* TASK STATEMENT: Copy only those lines which run from the line containing "Instruction: Click 退出" to the end of the entries below, both inclusive, exactly as written and with no pictures.

* DATASET RECORDS:
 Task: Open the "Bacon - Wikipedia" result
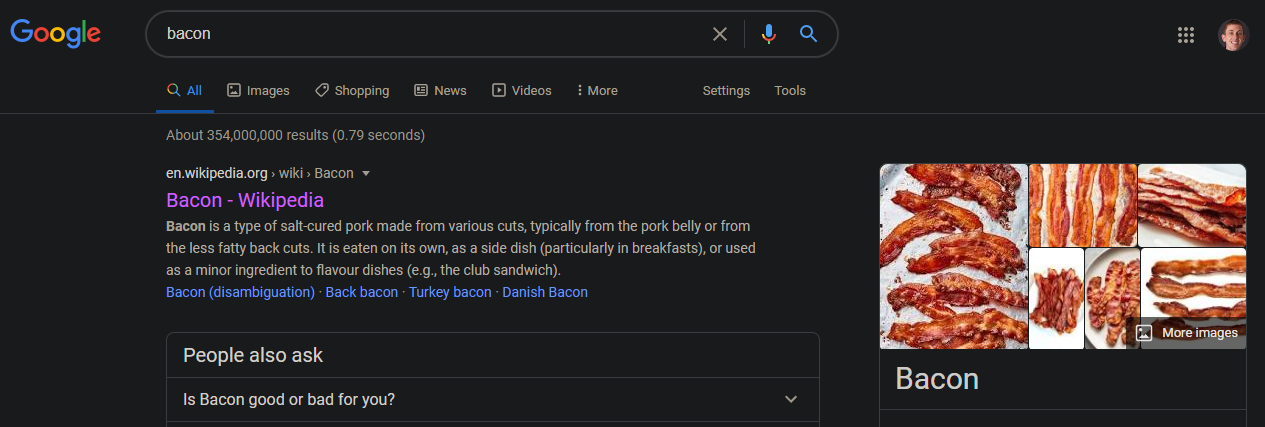245,200
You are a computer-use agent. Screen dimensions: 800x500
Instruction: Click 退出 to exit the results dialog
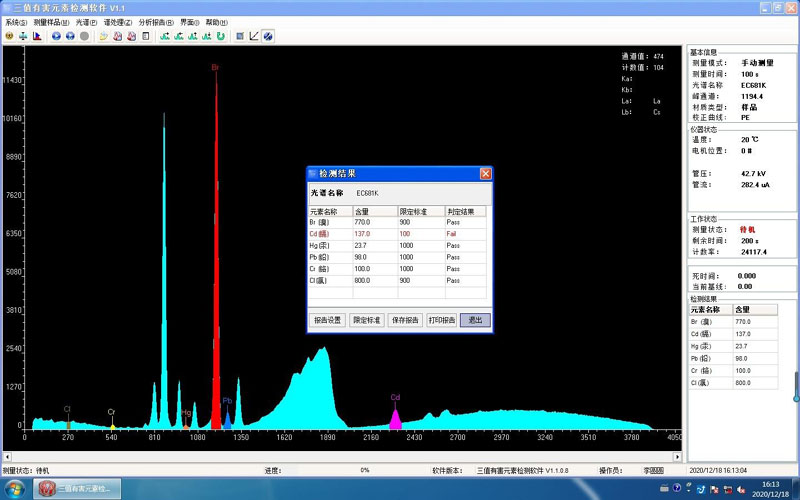(475, 320)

* RESULT OF THIS EXERCISE:
Instruction: Click 退出 to exit the results dialog
(475, 320)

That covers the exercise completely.